Spoiler Alert: Going to see the movie “Saving Mr. Banks”, starring Tom Hanks is not like going to Disney World. Well, it is like going to Disney World if you go mid-August with your triplet toddlers, feed them all cotton candy, and lose your car because you forgot you parked in Pluto 7.394. It’s not a happy Disney movie.
Here’s the good news: It’s a meaningful movie that brings to light significant psychological questions. How much does your childhood trauma affect your adult life and can you actively do things to change those effects? “Saving Mr. Banks,” based on a true story, focuses largely on P. L. Travers who was the author of the Mary Poppins series. The movie throws you back and forth from her childhood to adulthood, giving insight into her repeated challenges. Her love and dependence on a father, who miserably fails her in her youth, gives way to an adult who lives a lonely life, dislikes the color red and pears, and tries to undo her painful past by writing a story about Mary Poppins.
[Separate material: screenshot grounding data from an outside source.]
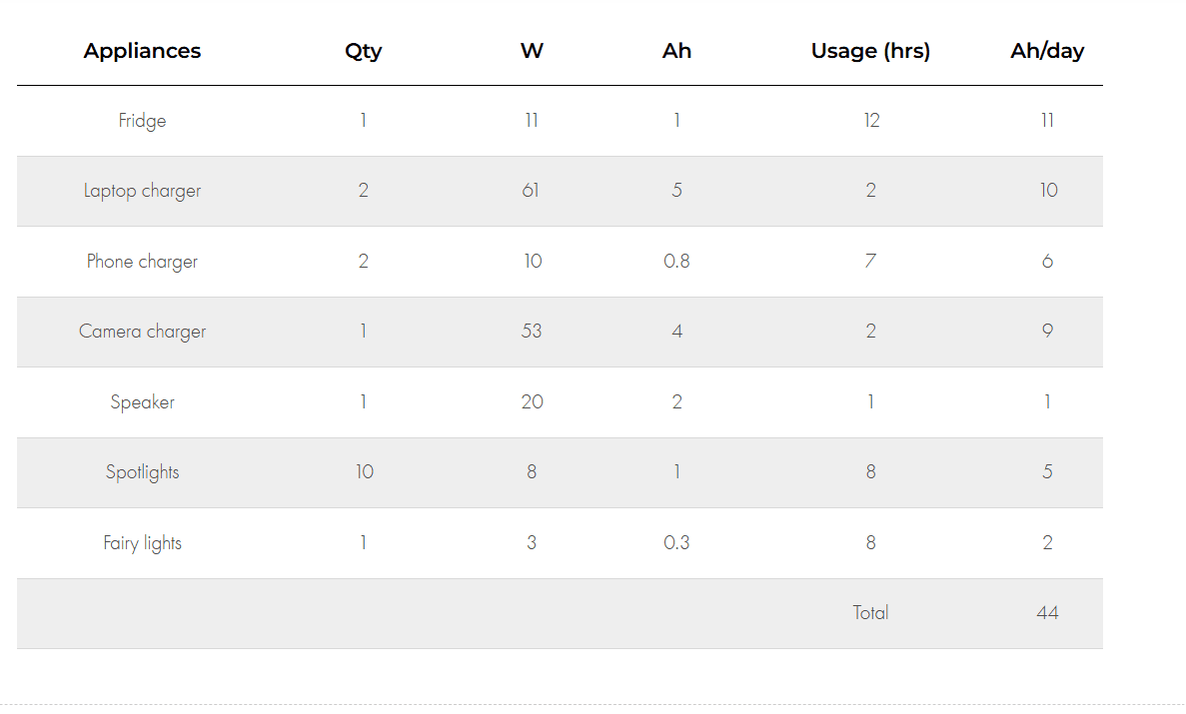This screenshot has height=714, width=1186.
Task: Click the Appliances column header
Action: click(142, 51)
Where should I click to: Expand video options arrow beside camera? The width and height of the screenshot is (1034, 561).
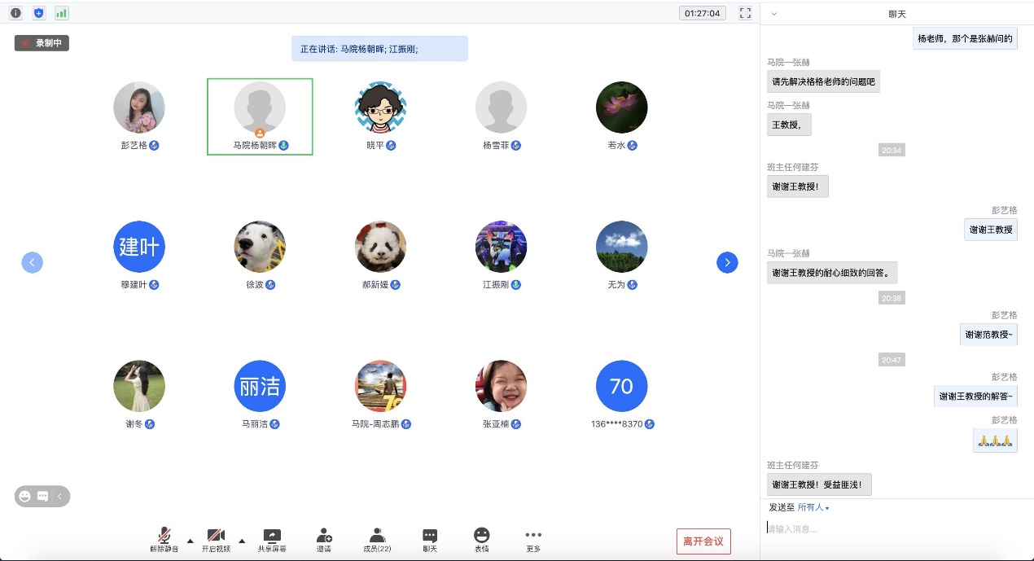(x=242, y=541)
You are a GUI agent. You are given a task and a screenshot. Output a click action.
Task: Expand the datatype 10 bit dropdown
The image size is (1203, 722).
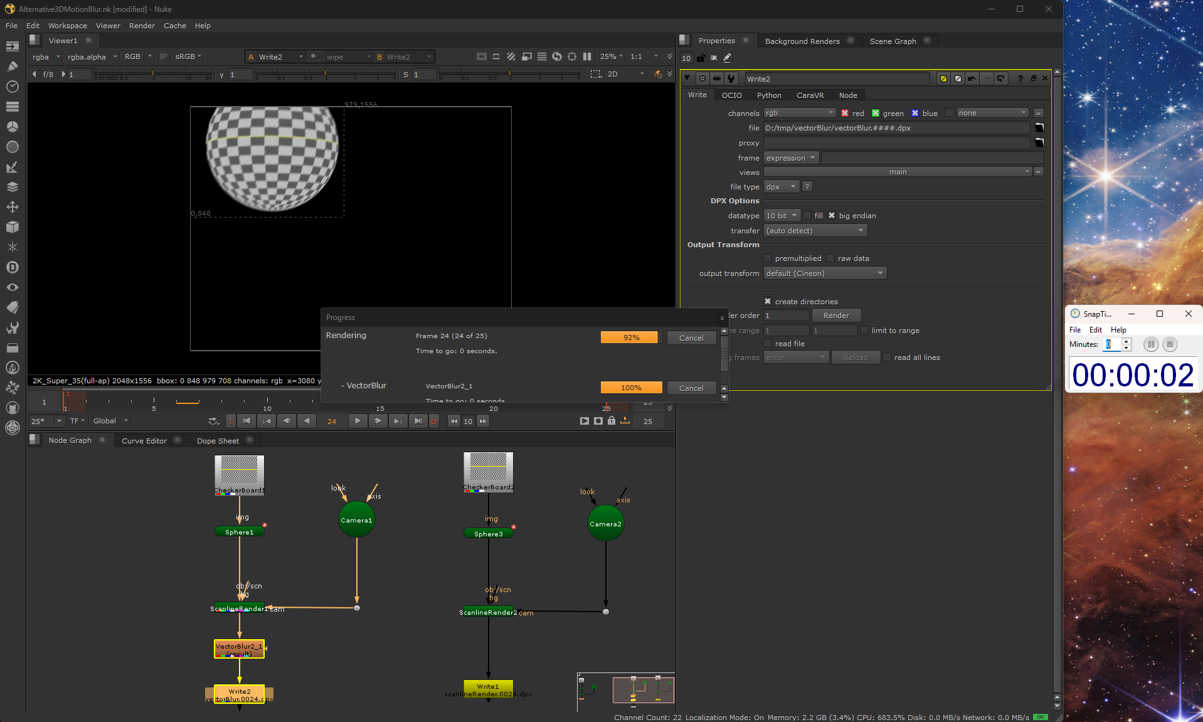point(782,215)
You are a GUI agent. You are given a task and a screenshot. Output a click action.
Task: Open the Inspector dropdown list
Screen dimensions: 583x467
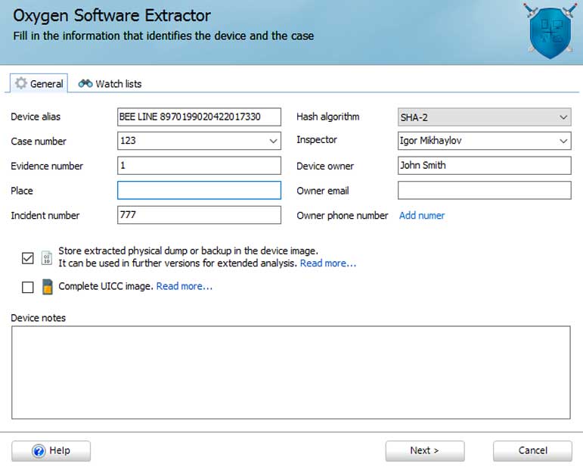point(563,141)
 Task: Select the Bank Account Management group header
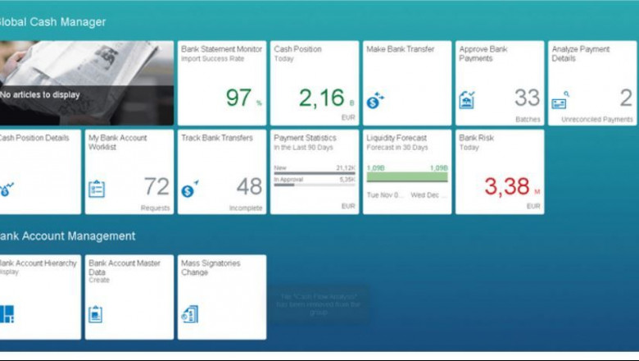[x=67, y=236]
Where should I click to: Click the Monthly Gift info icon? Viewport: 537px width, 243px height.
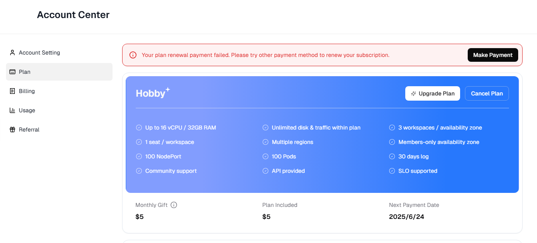(174, 205)
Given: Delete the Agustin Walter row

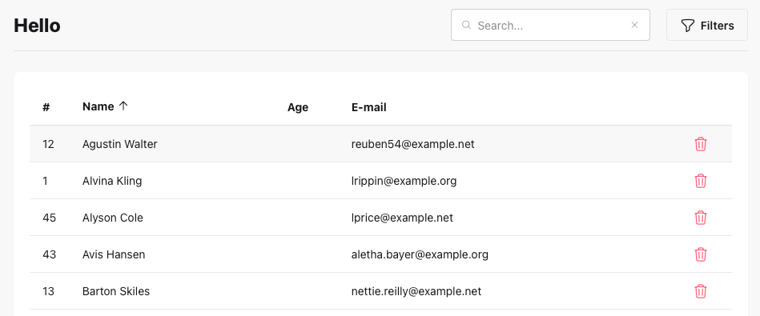Looking at the screenshot, I should pyautogui.click(x=701, y=144).
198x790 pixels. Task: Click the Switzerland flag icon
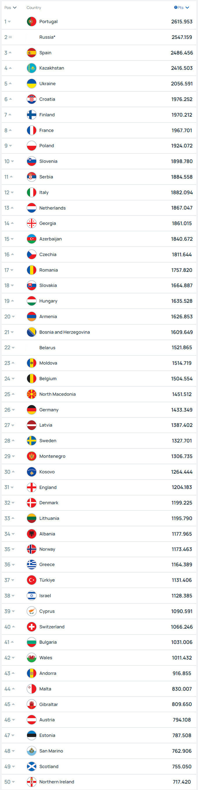point(32,627)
Regardless of how true to life the movie is in regards to the Travers-Disney relationship, it forces you to see how many people suffer in adulthood because they have suffered as children. Of course, logic dictates that the child who experiences pain will learn to grow into an adult who completely changes her world and does the opposite of what she experienced in childhood. Sadly, however, we are forced to manage what we have learned in our formative years and continue to seek the familiar.
If you were made to feel loved and protected as a child, you will naturally be drawn to seek loving people and relationships that protect you as an adult. If you were unloved and unprotected as a child, you will naturally be drawn to people and situations that do not make you feel loved and protected. You will have been made to believe that you do not deserve to be loved and protected and will therefore, find ways to undo loving situations and be ready to jump into ones that create the feelings you had in childhood.
The movie suggests Disney medicine: create a musical where the outcome is better than the real life childhood. As this is not an opportunity most of us get, consider changing your own outcome by “parenting” yourself. I use this term in order to help people recognize that they might not have had proper parenting as a child and now deserve to give themselves the same acceptance, loving, and protective messages that they missed as children. Consider what you would say to your best friend who had a miserable childhood and suffers as an adult because of it. You can give yourself the same message and continue to repeat it often, reminding yourself that this is your truth, not the one you were made to believe.
Remember, most of the time, parents only mean well for their children, but their own substantive issues get in the way of proper parenting. Most probably, your parents did not mean to give you those negative messages. So you can create different messages as an adult, but only after you recognize the effect that your childhood is presently having on you presently.
As the title indicates, “Saving Mr. Banks” is about saving P. L. Travers’ father. She wants to find a way to create a different message out of her childhood. This is something we can all do, with or without Disney magic.